Lincoln keeps a family resemblance to the Town Car and Continental by giving the LS sedan a vertical-bar grille that is capped by a chrome strip. The LS has crisper lines and trimmer dimensions than its two passenger-car teammates. Unlike the rounded, sweeping shape of the S-TYPE, Lincoln’s LS has a gentle slope to its roof pillars and a slight wedge profile overall.

Riding a 114.5-inch wheelbase, the LS is nearly 194 inches long overall, 73.2 inches wide and 56.1 inches high. In contrast, Lincoln’s Town Car is more than 21 inches longer, while the Continental is almost 15 inches longer.

Other Lincolns come with bench seats so that six passengers can fit inside, but that’s not the case with this model. The LS has front bucket seats and a floor-mounted gearshift lever. A power tilt/telescoping steering column helps tailor the driving position as needed, and the front seats have ample space for tall occupants.

Backseat passengers also get adequate room — except for the middle position, which is higher, harder and marred by the tall driveshaft tunnel. Split, rear seatbacks fold down for additional cargo space. The rather shallow trunk has a long, wide floor and is easy to load, but it holds a relatively modest 13.5 cubic feet of cargo.

Under the Hood
Ford’s 220-horsepower, 3.0-liter V-6 serves as the base engine. Unlike other Lincolns, the V-6-powered LS can have a five-speed-manual transmission rather than the usual five-speed automatic. This feature makes it the first stick-shift Lincoln since 1951. A 252-hp, 3.9-liter V-8 is also available but is offered only with the automatic transmission. Both engines require premium fuel.

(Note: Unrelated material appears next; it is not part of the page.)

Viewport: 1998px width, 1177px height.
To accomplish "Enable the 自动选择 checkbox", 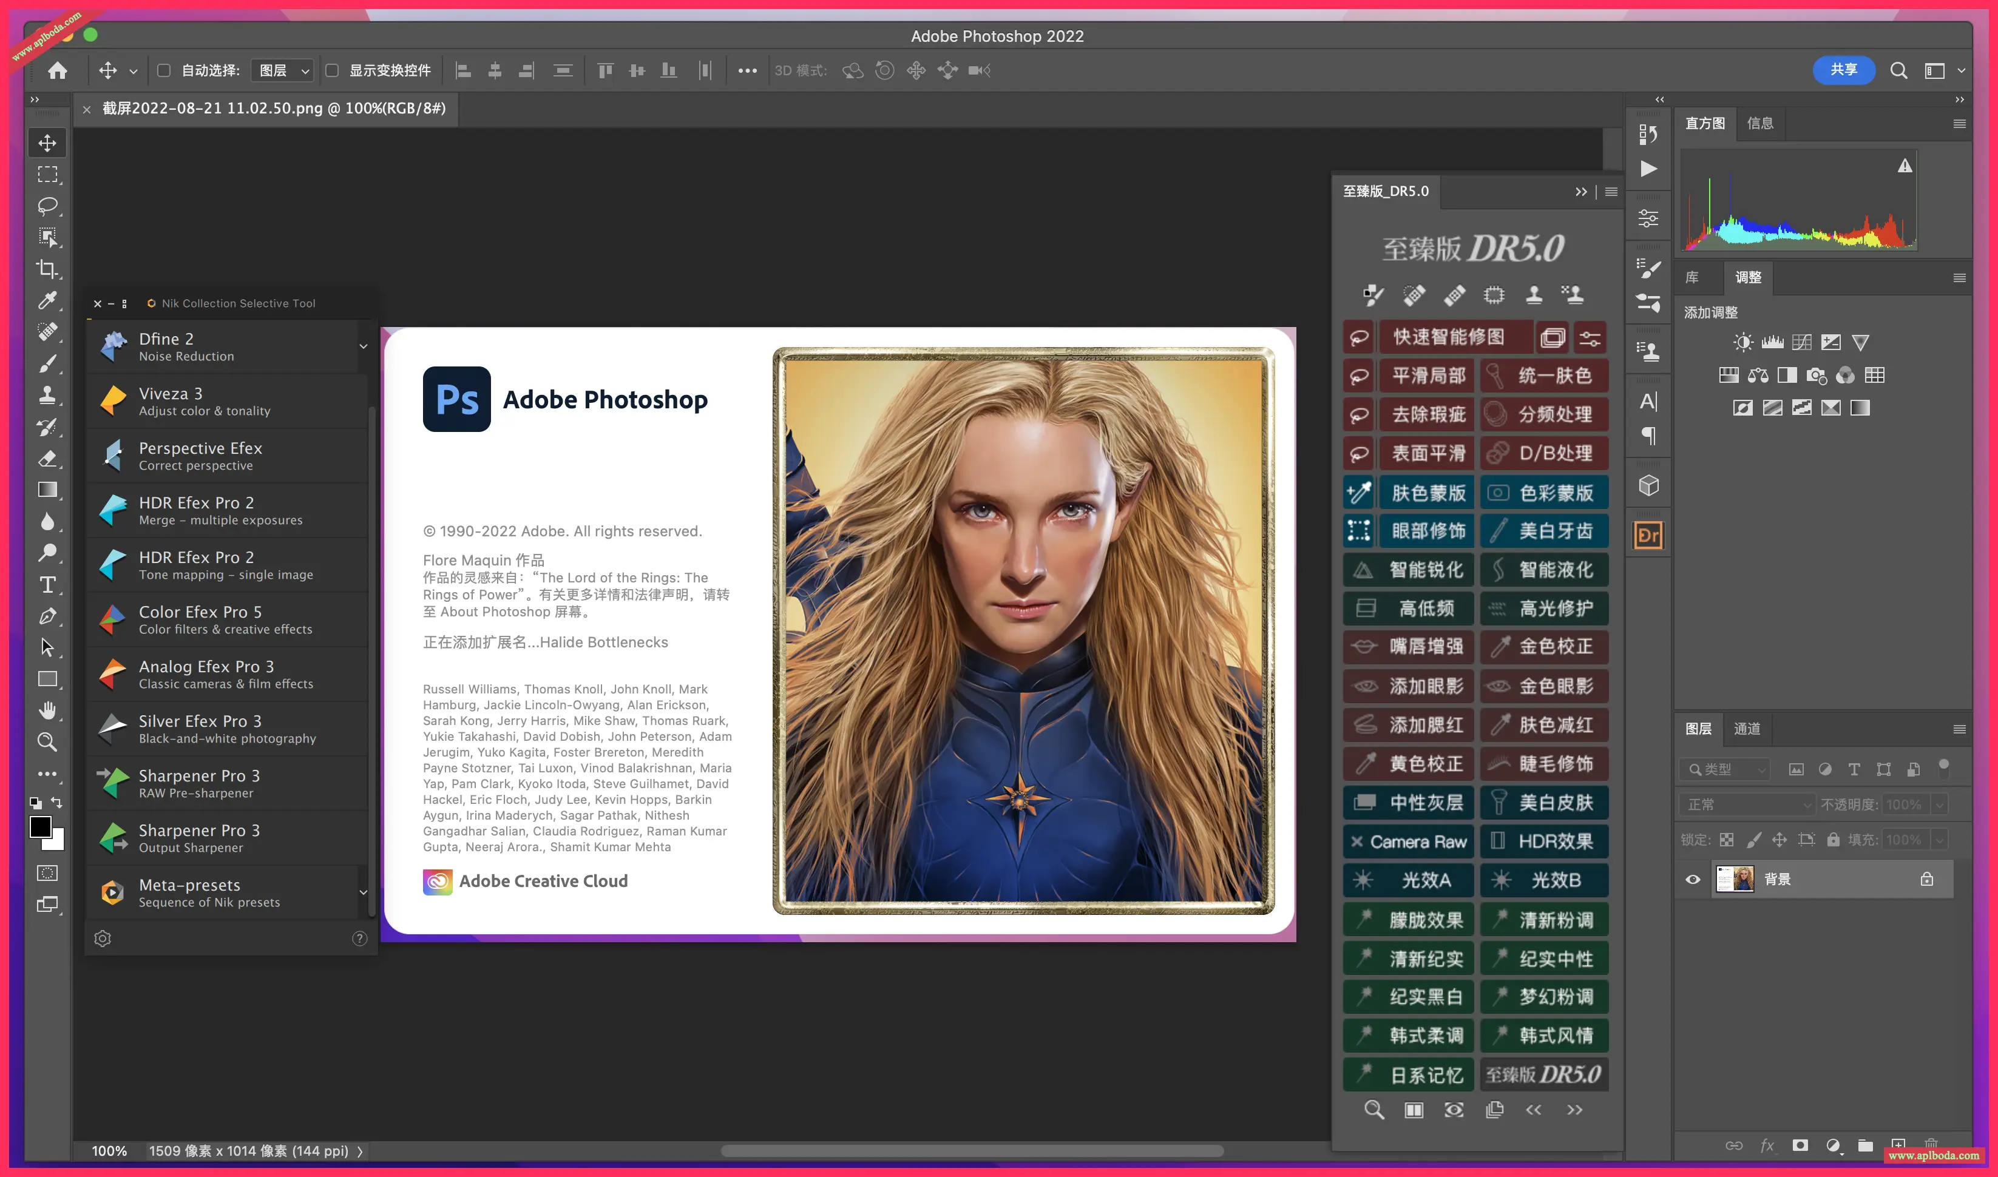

Side-impact airbags for the front seats, antilock brakes and all-speed traction control are standard. An AdvanceTrac electronic stability system is optional.

Driving Impressions
The V-8 engine is smooth and refined and delivers vigorous response. It is satisfying from a standstill, eagerly responsive on the highway and puts out terrific passing power. Although the automatic transmission functions smoothly most of the time, hard acceleration can produce some awkwardness or uncertainty, and response even under moderate throttle input isn’t always perfect.

Thick pillars impair over-the-shoulder visibility, but the driving position is great. The seats are comfortable and roomy for long journeys, but the center rear spot ranks as nasty. Fuel economy, at least on the highway, isn’t bad for a car of this weight.

The LS’s suspension and tires are firmer than what you typically find in a Lincoln, especially when it is equipped with the optional Sport Package. Even if the ride suffers a little, this package gives the LS athletic and surefooted handling; but some luxury-car buyers might be troubled by the reduction in comfort. The difference is especially noticeable in urban driving, where the ride can get somewhat harsh. In regular form, the still-taut suspension delivers a beautiful ride without being slushy or loose.

With or without the optional Sport Package, the LS delivers the goods in performance, handling and passenger space, and it serves as a marvelous road car. Despite an imperfection or two, it’s a laudable rival to luxury sedans from Europe and Asia and boosts Lincoln to a fresh spot in the marketplace. For comfort and control on the road at a tolerable price, the LS is a luxury automobile for regular people, and it’s hard to beat.